Here is the acid test of policy integrity on Rwanda. The Australian government should demand that the French foreign legionnaires (lightly camouflaged as UN "blue berets") withdraw from their so-called "safe zone" and cede control of the entire country to the RPF.
That such a move would be highly unlikely to lead to revenge massacres of Hutus is already clear from the practice of the RPF in the rest of Rwanda. Many independent witnesses confirm the account of Belgian journalist Guy Polpoel: "When the RPF saves people they make no distinction between Hutu and Tutsi. I've seen them at work distributing food. They do it in a very professional manner. They set up an administration and ask people to choose representatives with whom they can then negotiate".

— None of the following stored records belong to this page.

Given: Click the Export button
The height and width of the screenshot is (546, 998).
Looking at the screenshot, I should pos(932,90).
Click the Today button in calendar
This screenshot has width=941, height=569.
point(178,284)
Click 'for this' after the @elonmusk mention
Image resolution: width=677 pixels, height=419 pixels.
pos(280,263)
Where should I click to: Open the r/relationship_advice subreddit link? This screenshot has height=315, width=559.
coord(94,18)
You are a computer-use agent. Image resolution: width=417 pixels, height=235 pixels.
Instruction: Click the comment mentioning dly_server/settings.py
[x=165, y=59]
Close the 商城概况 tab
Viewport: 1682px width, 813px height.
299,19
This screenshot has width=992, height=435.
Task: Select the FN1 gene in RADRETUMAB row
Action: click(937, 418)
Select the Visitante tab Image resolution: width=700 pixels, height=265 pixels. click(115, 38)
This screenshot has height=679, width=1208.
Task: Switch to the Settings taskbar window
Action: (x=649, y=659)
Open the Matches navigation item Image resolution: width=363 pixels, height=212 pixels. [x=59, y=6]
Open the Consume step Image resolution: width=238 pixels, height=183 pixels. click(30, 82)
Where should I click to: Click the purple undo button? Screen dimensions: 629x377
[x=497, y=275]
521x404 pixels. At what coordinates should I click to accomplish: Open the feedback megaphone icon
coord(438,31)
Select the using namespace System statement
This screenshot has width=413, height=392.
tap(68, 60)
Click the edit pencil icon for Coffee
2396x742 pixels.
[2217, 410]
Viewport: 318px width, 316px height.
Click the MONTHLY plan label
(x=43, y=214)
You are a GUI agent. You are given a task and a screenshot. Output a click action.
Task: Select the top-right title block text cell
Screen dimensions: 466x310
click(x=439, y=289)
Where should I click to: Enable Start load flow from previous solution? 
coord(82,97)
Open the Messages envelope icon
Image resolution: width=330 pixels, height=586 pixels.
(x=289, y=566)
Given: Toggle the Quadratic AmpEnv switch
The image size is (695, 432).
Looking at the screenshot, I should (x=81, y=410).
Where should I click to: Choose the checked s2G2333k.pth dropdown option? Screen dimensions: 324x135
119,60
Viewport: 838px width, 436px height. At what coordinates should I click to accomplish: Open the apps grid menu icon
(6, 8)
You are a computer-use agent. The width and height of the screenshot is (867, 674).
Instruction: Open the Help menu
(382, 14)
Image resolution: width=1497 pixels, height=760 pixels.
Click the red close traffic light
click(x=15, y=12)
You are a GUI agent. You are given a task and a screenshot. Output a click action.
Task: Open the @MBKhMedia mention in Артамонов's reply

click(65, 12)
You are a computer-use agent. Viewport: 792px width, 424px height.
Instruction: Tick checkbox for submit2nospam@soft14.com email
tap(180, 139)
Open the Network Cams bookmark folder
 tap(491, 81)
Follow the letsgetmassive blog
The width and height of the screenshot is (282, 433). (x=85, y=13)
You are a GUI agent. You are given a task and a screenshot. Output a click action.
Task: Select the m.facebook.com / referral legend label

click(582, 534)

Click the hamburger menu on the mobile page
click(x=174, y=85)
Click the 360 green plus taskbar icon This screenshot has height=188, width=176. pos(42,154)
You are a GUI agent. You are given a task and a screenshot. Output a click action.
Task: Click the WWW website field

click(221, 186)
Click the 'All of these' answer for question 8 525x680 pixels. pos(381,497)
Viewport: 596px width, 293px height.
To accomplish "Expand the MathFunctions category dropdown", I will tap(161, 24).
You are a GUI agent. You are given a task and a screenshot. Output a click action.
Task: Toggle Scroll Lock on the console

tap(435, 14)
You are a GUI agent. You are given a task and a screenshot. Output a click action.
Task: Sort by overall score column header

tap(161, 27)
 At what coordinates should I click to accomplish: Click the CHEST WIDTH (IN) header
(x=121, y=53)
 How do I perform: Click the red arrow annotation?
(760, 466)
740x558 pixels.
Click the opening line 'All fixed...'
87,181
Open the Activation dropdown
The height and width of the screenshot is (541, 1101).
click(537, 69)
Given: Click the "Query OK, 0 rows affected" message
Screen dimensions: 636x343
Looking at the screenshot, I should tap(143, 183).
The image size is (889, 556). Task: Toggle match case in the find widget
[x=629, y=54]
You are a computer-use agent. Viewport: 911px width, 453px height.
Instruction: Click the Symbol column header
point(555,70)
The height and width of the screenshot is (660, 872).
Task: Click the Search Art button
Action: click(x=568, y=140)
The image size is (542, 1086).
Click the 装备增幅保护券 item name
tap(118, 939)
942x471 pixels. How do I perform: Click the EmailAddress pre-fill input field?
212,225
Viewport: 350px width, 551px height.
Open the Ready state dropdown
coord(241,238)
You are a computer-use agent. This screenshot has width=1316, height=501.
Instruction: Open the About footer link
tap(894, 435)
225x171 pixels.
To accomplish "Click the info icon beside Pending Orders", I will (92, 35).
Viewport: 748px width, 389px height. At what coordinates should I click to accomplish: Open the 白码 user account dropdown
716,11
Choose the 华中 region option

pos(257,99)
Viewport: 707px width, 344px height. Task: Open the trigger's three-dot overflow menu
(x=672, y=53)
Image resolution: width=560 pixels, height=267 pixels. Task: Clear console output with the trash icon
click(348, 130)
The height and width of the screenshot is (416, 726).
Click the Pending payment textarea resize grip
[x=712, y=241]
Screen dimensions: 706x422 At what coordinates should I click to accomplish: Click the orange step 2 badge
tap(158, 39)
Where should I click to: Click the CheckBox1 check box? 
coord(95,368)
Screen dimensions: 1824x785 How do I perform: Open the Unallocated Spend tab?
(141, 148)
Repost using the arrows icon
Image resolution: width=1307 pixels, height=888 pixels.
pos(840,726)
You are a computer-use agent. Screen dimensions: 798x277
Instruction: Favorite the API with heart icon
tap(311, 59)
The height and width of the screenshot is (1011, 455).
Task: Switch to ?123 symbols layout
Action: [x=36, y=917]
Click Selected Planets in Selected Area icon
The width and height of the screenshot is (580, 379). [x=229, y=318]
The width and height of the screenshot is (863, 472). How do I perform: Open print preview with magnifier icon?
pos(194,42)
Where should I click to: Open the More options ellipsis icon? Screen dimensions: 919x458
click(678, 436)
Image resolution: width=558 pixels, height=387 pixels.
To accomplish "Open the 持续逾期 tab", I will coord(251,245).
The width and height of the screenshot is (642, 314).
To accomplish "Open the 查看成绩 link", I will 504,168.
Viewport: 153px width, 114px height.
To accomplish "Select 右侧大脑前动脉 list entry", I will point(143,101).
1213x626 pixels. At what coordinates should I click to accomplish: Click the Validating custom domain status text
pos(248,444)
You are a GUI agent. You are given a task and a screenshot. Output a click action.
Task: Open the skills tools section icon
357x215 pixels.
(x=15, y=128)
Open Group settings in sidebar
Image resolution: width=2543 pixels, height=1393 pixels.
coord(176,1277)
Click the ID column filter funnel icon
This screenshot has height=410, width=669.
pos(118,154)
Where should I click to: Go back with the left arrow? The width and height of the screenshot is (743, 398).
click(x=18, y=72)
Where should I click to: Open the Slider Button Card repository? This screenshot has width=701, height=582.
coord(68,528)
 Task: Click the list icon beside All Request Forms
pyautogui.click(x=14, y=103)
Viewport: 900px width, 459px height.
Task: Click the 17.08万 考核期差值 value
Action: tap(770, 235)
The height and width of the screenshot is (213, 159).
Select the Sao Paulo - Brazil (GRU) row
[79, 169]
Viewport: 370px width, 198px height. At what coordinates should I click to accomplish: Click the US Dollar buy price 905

The victory of the RPF gives the people of Rwanda their best chance of overcoming the appalling legacy of colonialism since formally winning independence from Belgium in 1959. Since then the country has been run by neo-colonial puppet governments financed and armed along divide-and-rule lines first by Belgium and, from 1975, by France. The "ethnic rivalry" between Tutsis and Hutus is the product of this period alone.
The RPF's eight-point program is aimed at destroying the roots of this deadly neo-colonialist heritage. It stands for an end to ethnic discrimination (including the suppression of the ethnic description on identity cards); agriculture based on satisfying the food needs of the population and not on cash crops for export; the defence of the rights of women; and for priority government spending on health and housing.
The biggest threat to RPF reconstruction plans comes from French imperialism. The French military and secret service armed and trained the defeated Habyarima dictatorship, especially in the last three years of RPF insurrection. France connived in that government's refusal to abide by the 1990 Arusha Accords for an all-party government with the RPF and other opposition forces when implementation might have avoided the present carnage.
The "safe zone" presently being maintained by the French in cahoots with the hyper-corrupt regime of Zaire's Mobutu Sese Seko will be used as a haven for the Hutu extremist militias guilty of the slaughter of Tutsis and Hutu oppositionists. Now disarmed, they can easily be rearmed as their masters see fit. Moreover, since the RPF victory France has abruptly reversed its policy of pressuring Mobutu to give his regime a democratic facade: an outfit that had become an embarrassment even to Paris is now needed against the RPF.
But the French ruling elite is split on Rwanda. Fearing that France's position in "its" part of Africa may become untenable, some conservative politicians, like former president Giscard d'Estaing, are calling for the withdrawal of French forces. Canberra can hardly do less.